The data below holds a line containing "The width and" and a line containing "Toggle camera view in the viewport"; please quote exactly those two lines and every line between them, and nothing else.

=== Begin Enclosure ===

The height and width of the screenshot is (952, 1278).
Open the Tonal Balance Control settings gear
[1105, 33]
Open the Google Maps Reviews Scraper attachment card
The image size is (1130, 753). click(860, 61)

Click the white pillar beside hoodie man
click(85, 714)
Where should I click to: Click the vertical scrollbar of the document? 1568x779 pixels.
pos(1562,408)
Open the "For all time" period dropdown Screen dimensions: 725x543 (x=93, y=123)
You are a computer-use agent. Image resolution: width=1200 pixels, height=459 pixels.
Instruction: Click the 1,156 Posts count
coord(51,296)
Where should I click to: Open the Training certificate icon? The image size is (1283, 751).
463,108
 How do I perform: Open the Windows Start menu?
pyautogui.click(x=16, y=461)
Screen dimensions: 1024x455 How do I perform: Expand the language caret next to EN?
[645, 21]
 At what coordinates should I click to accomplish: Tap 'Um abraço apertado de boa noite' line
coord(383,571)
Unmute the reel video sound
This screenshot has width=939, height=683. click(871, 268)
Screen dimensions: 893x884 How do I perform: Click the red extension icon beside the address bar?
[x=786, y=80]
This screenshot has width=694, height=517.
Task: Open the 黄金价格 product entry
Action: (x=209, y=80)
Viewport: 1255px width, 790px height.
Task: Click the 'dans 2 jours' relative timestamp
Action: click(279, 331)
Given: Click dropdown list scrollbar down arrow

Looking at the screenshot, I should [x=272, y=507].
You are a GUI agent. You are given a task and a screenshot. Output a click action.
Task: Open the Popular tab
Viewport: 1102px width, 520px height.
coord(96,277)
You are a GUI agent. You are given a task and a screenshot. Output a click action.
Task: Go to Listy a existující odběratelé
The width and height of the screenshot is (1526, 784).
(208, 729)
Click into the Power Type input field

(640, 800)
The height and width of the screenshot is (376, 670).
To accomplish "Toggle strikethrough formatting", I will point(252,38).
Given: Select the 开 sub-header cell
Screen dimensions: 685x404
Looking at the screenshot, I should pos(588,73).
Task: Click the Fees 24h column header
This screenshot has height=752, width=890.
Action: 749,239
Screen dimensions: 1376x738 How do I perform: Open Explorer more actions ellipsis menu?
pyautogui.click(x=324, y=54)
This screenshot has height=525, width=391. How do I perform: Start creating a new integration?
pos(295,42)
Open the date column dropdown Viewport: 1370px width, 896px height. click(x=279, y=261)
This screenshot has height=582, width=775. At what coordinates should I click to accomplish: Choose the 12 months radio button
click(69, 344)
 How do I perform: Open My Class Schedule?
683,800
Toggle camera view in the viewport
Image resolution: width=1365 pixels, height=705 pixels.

=== End Enclosure ===

* Exercise solution
The width and height of the screenshot is (1526, 784).
(208, 729)
Click into the Power Type input field

(640, 800)
The height and width of the screenshot is (376, 670).
To accomplish "Toggle strikethrough formatting", I will point(252,38).
Given: Select the 开 sub-header cell
Screen dimensions: 685x404
Looking at the screenshot, I should pos(588,73).
Task: Click the Fees 24h column header
This screenshot has height=752, width=890.
Action: 749,239
Screen dimensions: 1376x738 How do I perform: Open Explorer more actions ellipsis menu?
pyautogui.click(x=324, y=54)
This screenshot has height=525, width=391. How do I perform: Start creating a new integration?
pos(295,42)
Open the date column dropdown Viewport: 1370px width, 896px height. click(x=279, y=261)
This screenshot has height=582, width=775. At what coordinates should I click to accomplish: Choose the 12 months radio button
click(69, 344)
 How do I perform: Open My Class Schedule?
683,800
Toggle camera view in the viewport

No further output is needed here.